I used to believe that people who were marked for despicable acts by God were literally “born and bred” for those moments. I limited my definition to the word, “raised” to be “reared” as in a child who is reared by his parents. But there are over 31 meanings for the word including “setting in motion” or “to cause” something to happen. That means someone could be “raised up” in a single moment, a single choice.
We will never know much about the childhood of Rameses or what challenges he faced as he was being trained for leadership. Perhaps he had always struggled with making decisions and his tutors put heavy constraints on him to “stick to his guns.” In any event, he came to a point in his life, when he was confronted by Moses and said, “No.” And with each “No” he uttered, the future of a people was set into motion.
I cannot assume that Rameses was particularly evil or cruel as a child, teen, or even young man. In fact, a quick trip over to Wikipedia shows that he was actually known as “Rameses the Great” and ruled for nearly 66 years. Or was it Rameses I (even that is unclear historically)?
Whichever Pharoah oppressed the Israelites and then later tried to block their “exodus,” his “raised up” moment could have happened in a heartbeat and God used that encounter to birth a nation.
I don’t believe I’ll ever be comfortable with the idea that a child is born with an evil future. Depending on the scenarios and the choices made along the way, there will be always be turning points that can bring a person to an evil day and time (or not). Does God know how a life will go? Sure, as I have written before, God is outside of linear time. And yet, a life still has more to it than a signature event or time period. Men and women who are remembered for evil may have kissed a child, planted a tree, loved a mate, or created something of a beauty as well.

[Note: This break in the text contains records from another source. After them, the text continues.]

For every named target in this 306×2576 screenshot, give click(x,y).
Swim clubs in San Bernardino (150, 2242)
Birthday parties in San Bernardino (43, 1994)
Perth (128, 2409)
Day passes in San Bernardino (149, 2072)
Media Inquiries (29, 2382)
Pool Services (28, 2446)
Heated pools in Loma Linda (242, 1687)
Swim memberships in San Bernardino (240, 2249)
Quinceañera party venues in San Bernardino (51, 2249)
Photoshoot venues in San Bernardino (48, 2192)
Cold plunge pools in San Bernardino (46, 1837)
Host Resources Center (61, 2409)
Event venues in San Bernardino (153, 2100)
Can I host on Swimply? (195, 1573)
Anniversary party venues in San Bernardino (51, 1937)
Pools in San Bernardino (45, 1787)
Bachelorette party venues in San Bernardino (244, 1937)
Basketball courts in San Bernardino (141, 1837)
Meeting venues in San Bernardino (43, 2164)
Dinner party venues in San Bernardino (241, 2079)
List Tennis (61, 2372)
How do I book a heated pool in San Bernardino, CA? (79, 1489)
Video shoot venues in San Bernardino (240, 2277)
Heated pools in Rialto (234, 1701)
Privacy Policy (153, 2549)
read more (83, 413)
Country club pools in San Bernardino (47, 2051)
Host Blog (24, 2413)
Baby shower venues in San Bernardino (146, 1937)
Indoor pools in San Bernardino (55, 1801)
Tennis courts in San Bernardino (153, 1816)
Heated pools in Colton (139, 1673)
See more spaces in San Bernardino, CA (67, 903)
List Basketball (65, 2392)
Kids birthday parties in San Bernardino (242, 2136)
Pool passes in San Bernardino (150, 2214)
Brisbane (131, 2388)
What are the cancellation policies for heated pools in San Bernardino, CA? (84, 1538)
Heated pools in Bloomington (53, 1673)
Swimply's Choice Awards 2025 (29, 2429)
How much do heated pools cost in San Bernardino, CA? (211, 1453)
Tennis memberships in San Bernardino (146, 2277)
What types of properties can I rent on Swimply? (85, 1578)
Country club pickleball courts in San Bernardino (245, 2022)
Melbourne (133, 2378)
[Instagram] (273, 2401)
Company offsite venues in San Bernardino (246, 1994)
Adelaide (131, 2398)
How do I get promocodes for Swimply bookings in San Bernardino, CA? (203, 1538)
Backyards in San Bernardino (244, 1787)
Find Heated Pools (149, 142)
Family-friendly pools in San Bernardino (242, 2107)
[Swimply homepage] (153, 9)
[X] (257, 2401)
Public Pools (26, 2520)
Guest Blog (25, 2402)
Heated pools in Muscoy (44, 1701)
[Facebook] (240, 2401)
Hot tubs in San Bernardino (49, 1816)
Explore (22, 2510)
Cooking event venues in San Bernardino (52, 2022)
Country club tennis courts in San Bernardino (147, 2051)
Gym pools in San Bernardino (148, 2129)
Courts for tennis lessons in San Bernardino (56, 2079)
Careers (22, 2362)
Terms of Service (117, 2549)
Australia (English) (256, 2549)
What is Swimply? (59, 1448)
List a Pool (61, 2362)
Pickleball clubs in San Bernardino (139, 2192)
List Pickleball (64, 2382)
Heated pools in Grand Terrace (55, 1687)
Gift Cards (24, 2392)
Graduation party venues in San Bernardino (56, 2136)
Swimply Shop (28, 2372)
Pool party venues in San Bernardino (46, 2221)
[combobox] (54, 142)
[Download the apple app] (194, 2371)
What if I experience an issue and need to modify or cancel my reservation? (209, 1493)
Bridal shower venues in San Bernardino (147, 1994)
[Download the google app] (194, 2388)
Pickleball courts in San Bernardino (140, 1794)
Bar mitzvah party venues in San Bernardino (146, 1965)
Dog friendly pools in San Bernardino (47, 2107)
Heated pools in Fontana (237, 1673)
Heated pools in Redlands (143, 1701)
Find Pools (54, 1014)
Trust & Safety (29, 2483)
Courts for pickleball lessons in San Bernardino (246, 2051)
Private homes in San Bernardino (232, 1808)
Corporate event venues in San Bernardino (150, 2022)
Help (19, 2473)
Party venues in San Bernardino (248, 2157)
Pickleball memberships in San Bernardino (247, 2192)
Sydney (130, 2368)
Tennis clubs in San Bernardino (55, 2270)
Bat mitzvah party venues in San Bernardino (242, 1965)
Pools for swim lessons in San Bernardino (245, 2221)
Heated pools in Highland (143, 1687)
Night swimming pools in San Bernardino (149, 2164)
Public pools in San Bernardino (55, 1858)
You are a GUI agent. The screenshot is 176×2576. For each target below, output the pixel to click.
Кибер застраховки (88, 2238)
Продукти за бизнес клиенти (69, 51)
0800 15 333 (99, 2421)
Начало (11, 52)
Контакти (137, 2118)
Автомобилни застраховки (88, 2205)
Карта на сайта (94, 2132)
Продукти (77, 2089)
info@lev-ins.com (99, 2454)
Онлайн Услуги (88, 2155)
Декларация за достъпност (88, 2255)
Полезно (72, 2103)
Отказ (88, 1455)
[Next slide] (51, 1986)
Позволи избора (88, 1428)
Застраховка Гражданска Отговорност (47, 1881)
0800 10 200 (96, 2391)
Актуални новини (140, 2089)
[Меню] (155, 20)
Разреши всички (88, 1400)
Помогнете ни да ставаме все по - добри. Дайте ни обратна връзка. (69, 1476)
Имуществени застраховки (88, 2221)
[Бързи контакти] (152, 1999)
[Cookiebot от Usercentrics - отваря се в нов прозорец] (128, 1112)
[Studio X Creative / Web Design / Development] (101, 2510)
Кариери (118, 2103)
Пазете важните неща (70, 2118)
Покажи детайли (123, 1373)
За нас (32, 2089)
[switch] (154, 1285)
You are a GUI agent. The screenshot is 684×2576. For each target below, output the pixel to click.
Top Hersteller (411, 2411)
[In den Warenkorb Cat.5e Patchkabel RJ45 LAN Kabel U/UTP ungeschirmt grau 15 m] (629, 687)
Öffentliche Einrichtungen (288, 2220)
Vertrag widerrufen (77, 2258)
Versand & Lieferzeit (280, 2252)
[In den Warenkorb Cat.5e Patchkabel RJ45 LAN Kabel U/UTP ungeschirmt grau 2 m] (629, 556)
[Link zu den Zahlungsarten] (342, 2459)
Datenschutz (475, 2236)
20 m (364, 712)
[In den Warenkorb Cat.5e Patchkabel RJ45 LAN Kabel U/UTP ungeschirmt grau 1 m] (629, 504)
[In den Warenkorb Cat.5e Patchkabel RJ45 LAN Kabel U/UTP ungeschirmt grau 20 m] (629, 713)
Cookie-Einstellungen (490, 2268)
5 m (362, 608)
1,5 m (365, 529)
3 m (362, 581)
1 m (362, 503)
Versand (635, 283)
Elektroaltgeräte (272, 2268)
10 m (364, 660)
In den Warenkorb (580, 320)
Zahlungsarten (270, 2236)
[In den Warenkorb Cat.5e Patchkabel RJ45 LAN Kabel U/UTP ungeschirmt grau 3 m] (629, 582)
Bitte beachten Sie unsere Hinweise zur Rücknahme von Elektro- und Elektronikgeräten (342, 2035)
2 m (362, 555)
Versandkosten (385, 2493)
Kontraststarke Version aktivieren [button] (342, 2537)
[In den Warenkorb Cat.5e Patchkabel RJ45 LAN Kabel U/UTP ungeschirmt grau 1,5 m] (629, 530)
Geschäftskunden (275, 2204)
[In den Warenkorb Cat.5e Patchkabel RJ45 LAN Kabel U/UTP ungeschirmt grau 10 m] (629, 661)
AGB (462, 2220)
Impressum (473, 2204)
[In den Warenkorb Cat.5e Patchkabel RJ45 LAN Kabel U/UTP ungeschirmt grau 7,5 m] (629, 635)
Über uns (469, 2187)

If I love someone today, anyone, that moment could turn the tide the other way, for me as well as for the “other.” It is why the power is in the now. We can all be change agents for God through touch, compassion, friendship, love: koinonia.
Irm,
I loved your last paragraph. It nurtures hope, even in relationships with the most difficult and abrasive personalities. “Change agents for God”; With God nothing is impossible !
Thanks. I struggled with this post. So hard sometimes to capture that glimpse of an understanding as I am praying over the reading for the day. Romans is slow going. Lots to consider; lots of familiar passages. Change and possibility are key elements for me.